Now, this doesn’t mean we don’t pray. It doesn’t mean we
aren’t beseeching the Lord on behalf of the flock daily, or that we aren’t
praying earnestly with the member dying of cancer or hurting from divorce. It does mean that we aren’t necessarily
praying around our tables or at our bedsides with our wives and husbands and
children in a way that allows us to share our heart, our struggles, and the
myriad of joys God gives us in any given day.
I hear the following phrase all the time, and ladies and
gentlemen, it’s just a bit real and Technicolor, so hold on to your hats.

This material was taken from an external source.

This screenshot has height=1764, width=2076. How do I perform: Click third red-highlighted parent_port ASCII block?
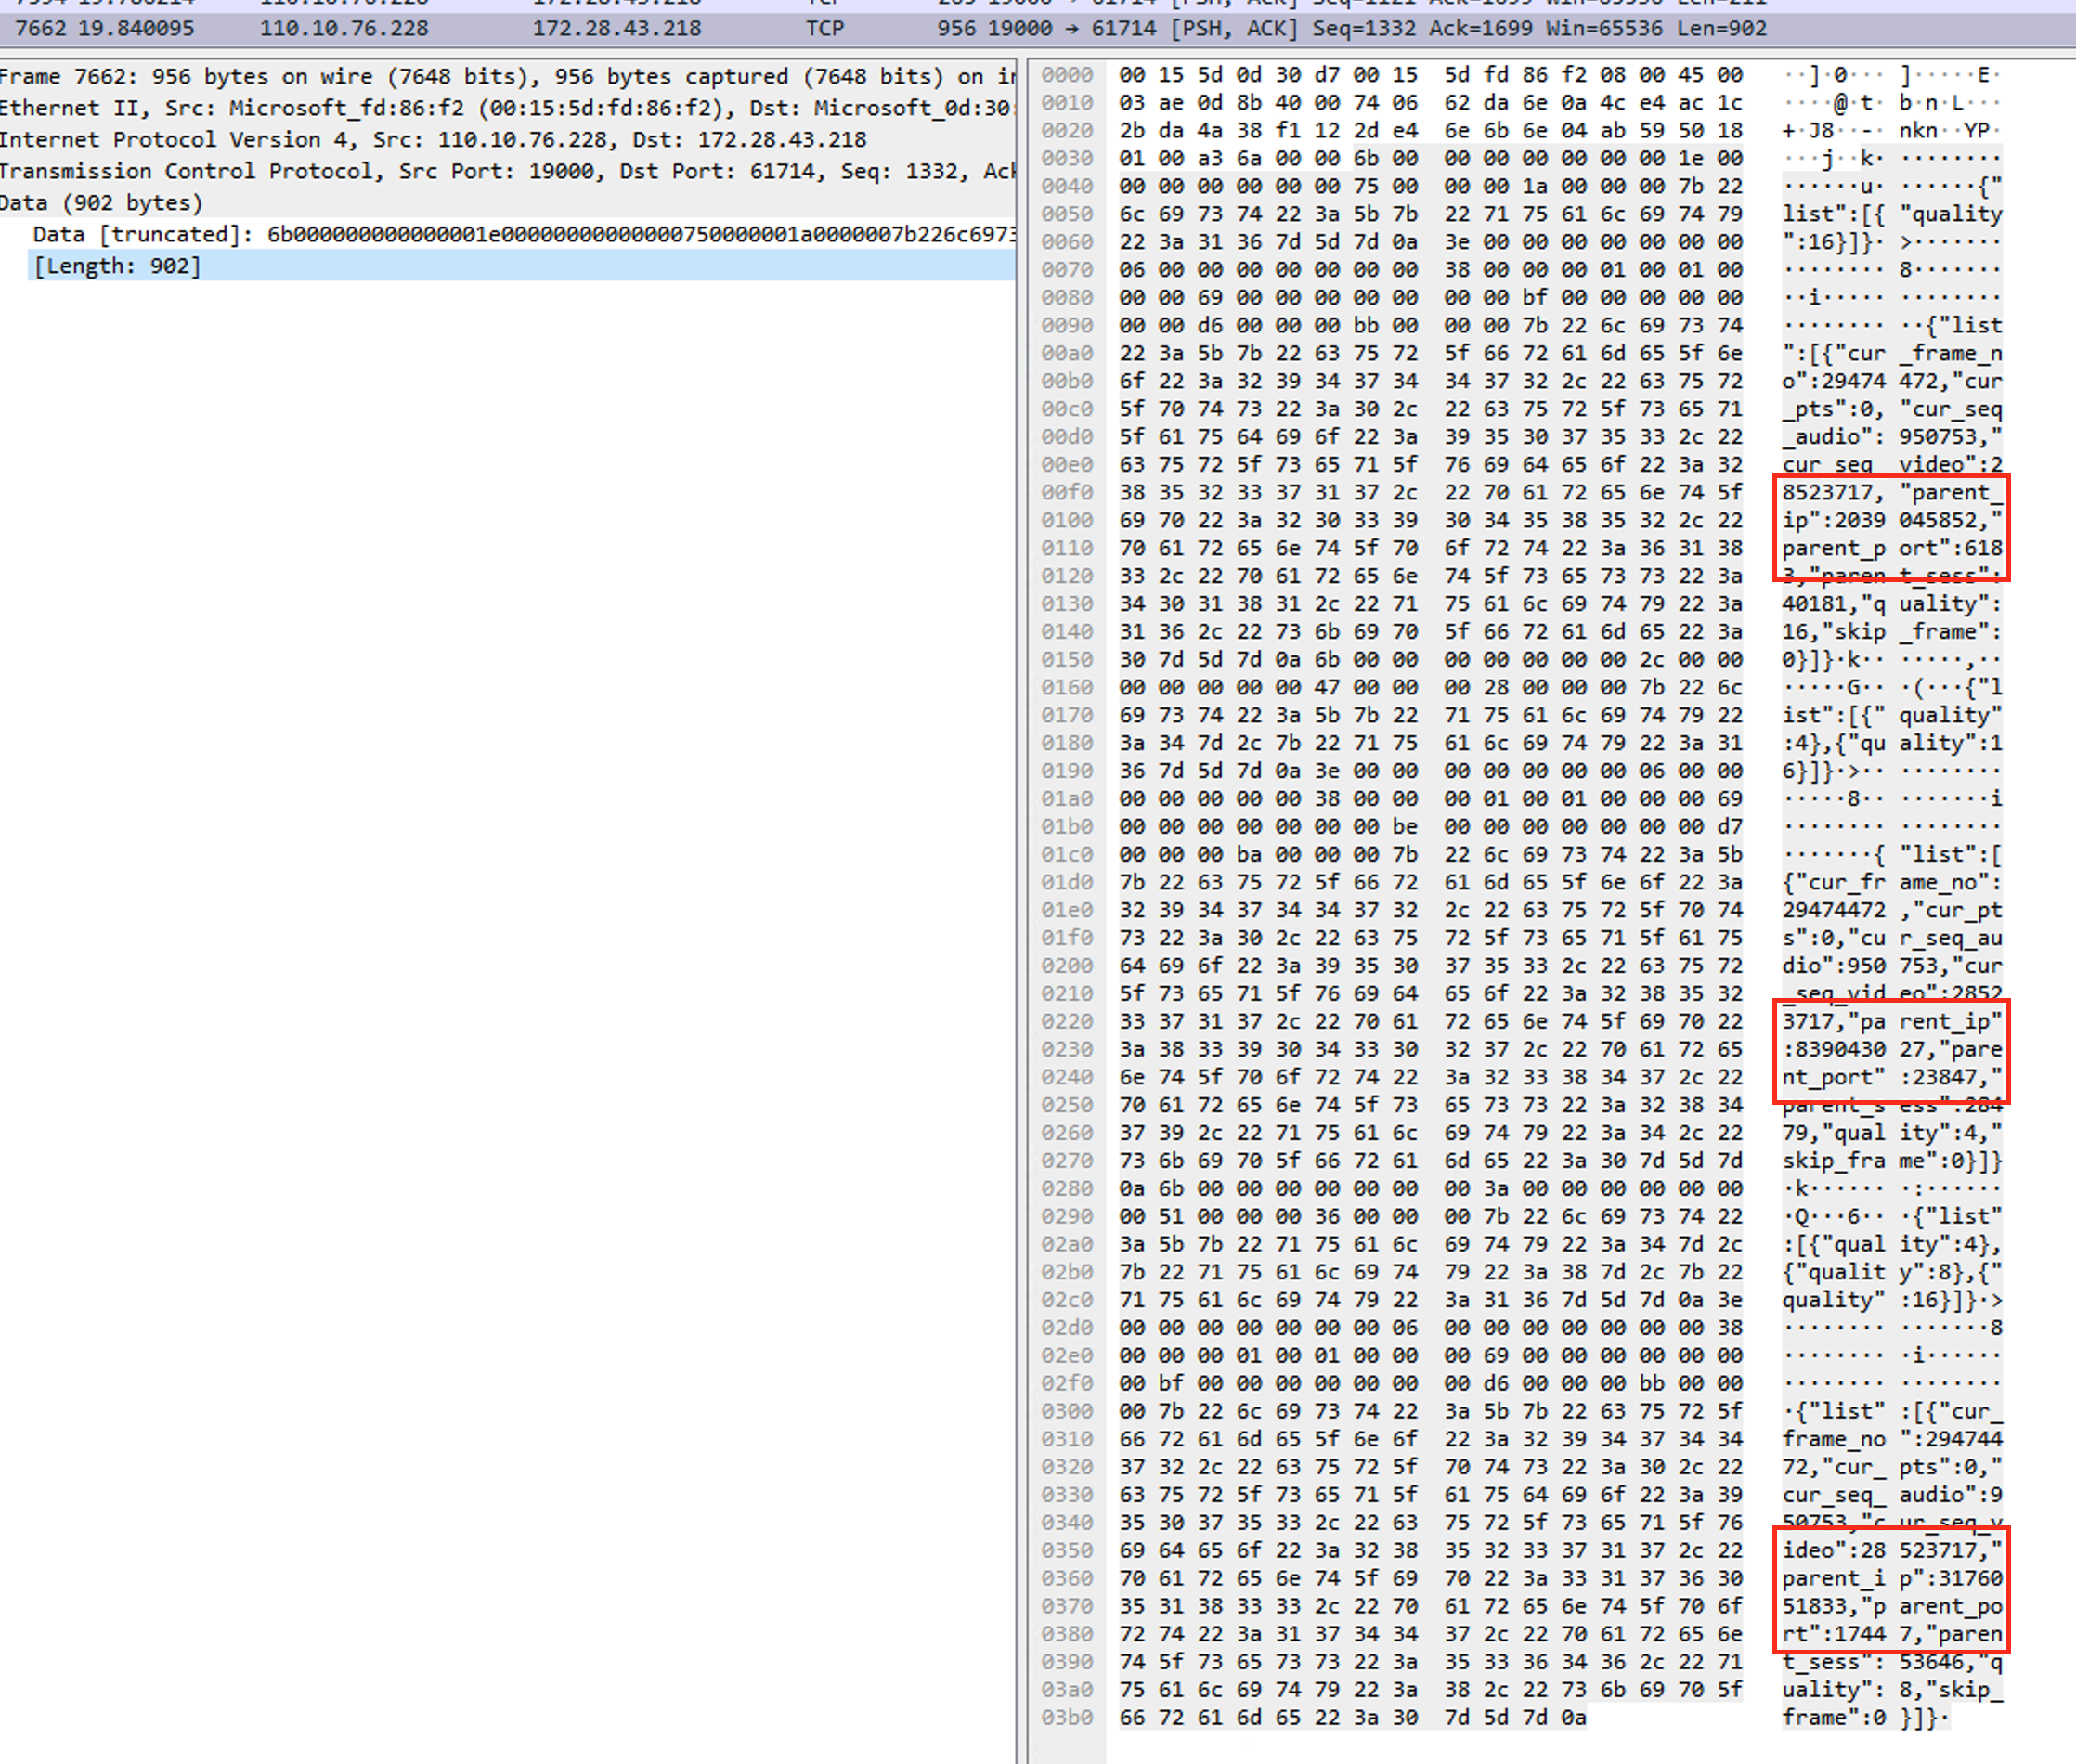click(1890, 1591)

“My husband prays with everyone else. How can I get
him to pray with me?”
Double ouch.
Pastors, DCEs, missionaries, church workers near and far,
hear my words knowing that I get it. I get the busyness of life. I get the
draining of your heart and energy for a world in need and having only drops
left when you arrive home. I get that our spouses and children could just as easily
be the ones “responsible” for starting the prayer. I’m letting you know today,
though, that there is a huge opportunity for you to share Jesus with the people
who matter most in your life…pray with them.
Intimately pray with them. You can choose a prayer book or
the Psalms or resource, but we get really blocked up in the finding of the
resource and the digging it out, and the actually doing it, that I think it’s a
hindrance at some point.
So here are my suggestions for church workers who pray….
1)
Just start. It doesn’t have to be regular or
epic or fancy. Grab your wife’s hand and start praying. Pray for her, pray for
your children and your parents, and pray for your church. Pray for the aching
world, and stop whenever you feel like it. Try it again the next day. It may
feel weird and awkward; someone may even get a little bent out of shape because
they are trying to make dinner. But forge ahead, friend!
2)
Be creative. Add petitions to the family meal
prayer, pray on the way to school or over the rushed breakfast table, leave
post it note prayers to your wife or husband on the bathroom mirror. Text a
prayer in the middle of the day when you are praying for or with someone else.
Everyone has a communication love language, feel free to utilize it.
3)
Start a prayer journal. List prayers and leave
it on your spouse’s nightstand or Bible. Ask them to list some prayer of their
own and return it. Pray, give thanks, confess together. Its like a secret
prayer spot just for the two of you.
Every once and a while look at the journal together and pray the items
out loud.
Prayer is a major work of the Church. Martin Luther shared
his wisdom,
“Prayer is a strong wall and fortress of the church; it is a
goodly Christian weapon.”
Let us build strong walls in our homes, strong
reinforcements for our marriages. This, friends, is no less ministry than
preaching and teaching and sharing the faith.
His
mercies are new every morning. Let’s start this one recalling them together.
God be with you as you tend and feed and care for your beautiful marriage.